REQUIRED ACTION:
An exact transcript of the records is what this task asks for.
[[ EXCERPTED RECORDS open ]]
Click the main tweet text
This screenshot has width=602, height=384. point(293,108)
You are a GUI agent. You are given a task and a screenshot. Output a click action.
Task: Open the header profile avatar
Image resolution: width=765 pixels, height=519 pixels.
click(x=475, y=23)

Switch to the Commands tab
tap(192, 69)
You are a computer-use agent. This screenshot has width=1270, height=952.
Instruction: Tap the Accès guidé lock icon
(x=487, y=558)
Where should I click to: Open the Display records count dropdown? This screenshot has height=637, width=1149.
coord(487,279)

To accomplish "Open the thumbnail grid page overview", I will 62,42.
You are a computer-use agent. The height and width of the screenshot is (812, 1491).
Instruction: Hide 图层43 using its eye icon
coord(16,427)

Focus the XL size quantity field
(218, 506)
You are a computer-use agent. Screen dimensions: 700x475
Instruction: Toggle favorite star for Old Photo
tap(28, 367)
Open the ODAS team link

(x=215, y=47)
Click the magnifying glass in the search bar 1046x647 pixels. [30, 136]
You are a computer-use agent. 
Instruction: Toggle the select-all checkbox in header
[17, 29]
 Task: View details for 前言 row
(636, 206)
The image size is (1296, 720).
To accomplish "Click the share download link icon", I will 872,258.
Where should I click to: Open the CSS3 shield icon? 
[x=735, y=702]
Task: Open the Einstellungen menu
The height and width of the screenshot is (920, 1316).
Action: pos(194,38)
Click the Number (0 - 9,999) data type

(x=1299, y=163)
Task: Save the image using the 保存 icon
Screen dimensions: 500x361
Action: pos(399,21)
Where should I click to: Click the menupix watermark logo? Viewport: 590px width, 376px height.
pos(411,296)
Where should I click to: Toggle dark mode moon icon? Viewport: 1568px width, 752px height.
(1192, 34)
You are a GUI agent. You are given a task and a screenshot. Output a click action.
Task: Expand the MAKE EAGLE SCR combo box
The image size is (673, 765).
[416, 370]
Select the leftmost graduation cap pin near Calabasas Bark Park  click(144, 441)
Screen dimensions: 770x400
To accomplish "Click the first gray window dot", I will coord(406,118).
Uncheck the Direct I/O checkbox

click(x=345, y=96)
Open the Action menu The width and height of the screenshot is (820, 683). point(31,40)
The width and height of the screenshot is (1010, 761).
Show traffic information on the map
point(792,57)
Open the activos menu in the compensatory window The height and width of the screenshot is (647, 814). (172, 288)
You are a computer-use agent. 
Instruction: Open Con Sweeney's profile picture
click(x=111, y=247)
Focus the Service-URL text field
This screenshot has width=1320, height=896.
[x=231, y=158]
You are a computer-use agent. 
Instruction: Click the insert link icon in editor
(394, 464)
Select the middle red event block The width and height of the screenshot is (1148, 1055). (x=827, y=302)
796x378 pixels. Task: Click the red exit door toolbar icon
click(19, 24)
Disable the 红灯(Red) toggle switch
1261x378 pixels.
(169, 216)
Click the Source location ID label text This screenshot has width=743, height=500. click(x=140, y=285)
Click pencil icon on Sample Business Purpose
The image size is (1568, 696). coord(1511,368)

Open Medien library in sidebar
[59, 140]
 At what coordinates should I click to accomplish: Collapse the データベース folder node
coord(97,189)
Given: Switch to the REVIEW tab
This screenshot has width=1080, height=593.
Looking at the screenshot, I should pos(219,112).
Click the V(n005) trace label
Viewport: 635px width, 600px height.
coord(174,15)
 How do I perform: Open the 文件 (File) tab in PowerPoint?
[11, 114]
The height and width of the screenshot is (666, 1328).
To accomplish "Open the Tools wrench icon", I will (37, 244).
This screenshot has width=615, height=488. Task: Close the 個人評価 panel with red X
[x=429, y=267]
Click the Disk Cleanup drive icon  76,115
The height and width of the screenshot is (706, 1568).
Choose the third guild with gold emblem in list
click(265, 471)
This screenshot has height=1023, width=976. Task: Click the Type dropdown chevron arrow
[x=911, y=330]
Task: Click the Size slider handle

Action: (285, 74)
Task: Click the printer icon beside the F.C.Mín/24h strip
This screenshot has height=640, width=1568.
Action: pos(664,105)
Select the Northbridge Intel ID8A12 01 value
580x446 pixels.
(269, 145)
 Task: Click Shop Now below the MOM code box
[[ EXCERPTED RECORDS closed ]]
ANSWER SECTION:
Click the main tweet text
This screenshot has width=602, height=384. point(293,108)
You are a GUI agent. You are given a task and a screenshot. Output a click action.
Task: Open the header profile avatar
Image resolution: width=765 pixels, height=519 pixels.
click(x=475, y=23)

Switch to the Commands tab
tap(192, 69)
You are a computer-use agent. This screenshot has width=1270, height=952.
Instruction: Tap the Accès guidé lock icon
(x=487, y=558)
Where should I click to: Open the Display records count dropdown? This screenshot has height=637, width=1149.
coord(487,279)

To accomplish "Open the thumbnail grid page overview", I will 62,42.
You are a computer-use agent. The height and width of the screenshot is (812, 1491).
Instruction: Hide 图层43 using its eye icon
coord(16,427)

Focus the XL size quantity field
(218, 506)
You are a computer-use agent. Screen dimensions: 700x475
Instruction: Toggle favorite star for Old Photo
tap(28, 367)
Open the ODAS team link

(x=215, y=47)
Click the magnifying glass in the search bar 1046x647 pixels. [30, 136]
You are a computer-use agent. 
Instruction: Toggle the select-all checkbox in header
[17, 29]
 Task: View details for 前言 row
(636, 206)
The image size is (1296, 720).
To accomplish "Click the share download link icon", I will 872,258.
Where should I click to: Open the CSS3 shield icon? 
[x=735, y=702]
Task: Open the Einstellungen menu
The height and width of the screenshot is (920, 1316).
Action: pos(194,38)
Click the Number (0 - 9,999) data type

(x=1299, y=163)
Task: Save the image using the 保存 icon
Screen dimensions: 500x361
Action: pos(399,21)
Where should I click to: Click the menupix watermark logo? Viewport: 590px width, 376px height.
pos(411,296)
Where should I click to: Toggle dark mode moon icon? Viewport: 1568px width, 752px height.
(1192, 34)
You are a GUI agent. You are given a task and a screenshot. Output a click action.
Task: Expand the MAKE EAGLE SCR combo box
The image size is (673, 765).
[416, 370]
Select the leftmost graduation cap pin near Calabasas Bark Park  click(144, 441)
Screen dimensions: 770x400
To accomplish "Click the first gray window dot", I will coord(406,118).
Uncheck the Direct I/O checkbox

click(x=345, y=96)
Open the Action menu The width and height of the screenshot is (820, 683). point(31,40)
The width and height of the screenshot is (1010, 761).
Show traffic information on the map
point(792,57)
Open the activos menu in the compensatory window The height and width of the screenshot is (647, 814). (172, 288)
You are a computer-use agent. 
Instruction: Open Con Sweeney's profile picture
click(x=111, y=247)
Focus the Service-URL text field
This screenshot has width=1320, height=896.
[x=231, y=158]
You are a computer-use agent. 
Instruction: Click the insert link icon in editor
(394, 464)
Select the middle red event block The width and height of the screenshot is (1148, 1055). (x=827, y=302)
796x378 pixels. Task: Click the red exit door toolbar icon
click(19, 24)
Disable the 红灯(Red) toggle switch
1261x378 pixels.
(169, 216)
Click the Source location ID label text This screenshot has width=743, height=500. click(x=140, y=285)
Click pencil icon on Sample Business Purpose
The image size is (1568, 696). coord(1511,368)

Open Medien library in sidebar
[59, 140]
 At what coordinates should I click to accomplish: Collapse the データベース folder node
coord(97,189)
Given: Switch to the REVIEW tab
This screenshot has width=1080, height=593.
Looking at the screenshot, I should pos(219,112).
Click the V(n005) trace label
Viewport: 635px width, 600px height.
coord(174,15)
 How do I perform: Open the 文件 (File) tab in PowerPoint?
[11, 114]
The height and width of the screenshot is (666, 1328).
To accomplish "Open the Tools wrench icon", I will (37, 244).
This screenshot has width=615, height=488. Task: Close the 個人評価 panel with red X
[x=429, y=267]
Click the Disk Cleanup drive icon  76,115
The height and width of the screenshot is (706, 1568).
Choose the third guild with gold emblem in list
click(265, 471)
This screenshot has height=1023, width=976. Task: Click the Type dropdown chevron arrow
[x=911, y=330]
Task: Click the Size slider handle

Action: (285, 74)
Task: Click the printer icon beside the F.C.Mín/24h strip
This screenshot has height=640, width=1568.
Action: pos(664,105)
Select the Northbridge Intel ID8A12 01 value
580x446 pixels.
(269, 145)
 Task: Click Shop Now below the MOM code box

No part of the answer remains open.